Ces textes, on le verra, donnent l’illusion de la familiarité. Non seulement parce qu’on en trouverait l’écho ou la répétition ici où là, dans les oeuvres centrales, du Traité de la Nature Humaine à l’Enquête sur les Principes de la Morale. En vérité, il est ici question, explicitement, de problèmes politiques - l’autorité, l’obéissance - que la réflexion n’aborde ailleurs que de biais. Mais surtout, à lire les Essais, on ne peut que rencontrer toujours les impasses théoriques qui, au moins de Hobbes à Hegel, ont habité toute une tradition sous le nom de “philosophie politique”, lui donnant ainsi l’illusion de la réalité de l’objet dont elle discourait.

Or, si la lecture de Hume, aujourd’hui, s’impose, ce serait justement parce qu’au-delà de ces questions posées aux théories politiques classiques, au-delà de la simple et surprenante réfutation du contrat social qui fait si manifeste exception dans le XVIIIème siècle, Hume parle véritablement d’autre chose. Précisément; de psychologie. On ne niera pas qu’il y ait une psychologie hobbesienne, ou une [70] psychologie lockienne, entre autres, et qui prétendent rigoureusement fonder un discours de philosophie politique. Encore faudrait-il savoir comment, chez chacun de ces auteurs, la pensée politique vient s’articuler sur leur psychologie. Autrement dit, si l’on propose ici une lecture de Hume, c’est pour qu’y apparaisse nettement la spécificité humienne de cette articulation délicate.

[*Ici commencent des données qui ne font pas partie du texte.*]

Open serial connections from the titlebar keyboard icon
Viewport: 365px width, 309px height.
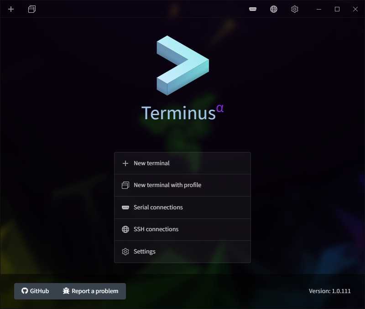[x=252, y=9]
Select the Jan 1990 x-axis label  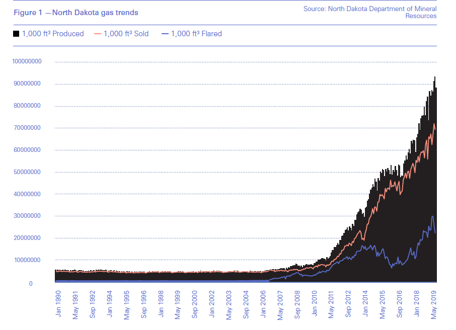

Sans doute Hume attendra-t-il 1752 pour décider, à partir d’une manière d’ ‘antinomie politique’ où s’affirment et se réfutent à la fois les théories classiques de l’autorité - origine divine et contrat social -, que le problème traditionnel du pouvoir, de son origine de jure, est d’ores et déjà clos. Reste la reconnaissance de l’autorité comme fait et évidence, violence déjà là, et son aménagement nécessaire. Ici entre en jeu la psychologie, analysant entre autres choses les voies détournées du pouvoir - l’opinion - et la génèse de l’obéissance. Cette reconnaissance de l’autorité, les essais de 1742 attestent que Hume s’y était d’emblée employé, inaugurant au XVIIIe siècle une entreprise peut-être comparable à celle de Machiavel: une philosophie du fait politique, insoucieuse des questions de légitimité, et une psychologie du pouvoir, de sa génèse et de son exercice. Or, c’est précisément dans le discours effectif que tient cette psychologie humienne, toujours en continuité stricte avec l’essentiel de la doctrine du Traité, que se lirait au mieux la différence qui, au sein d’un projet extérieurement proche, isole définitivement Hume de Locke aussi bien que de Hobbes.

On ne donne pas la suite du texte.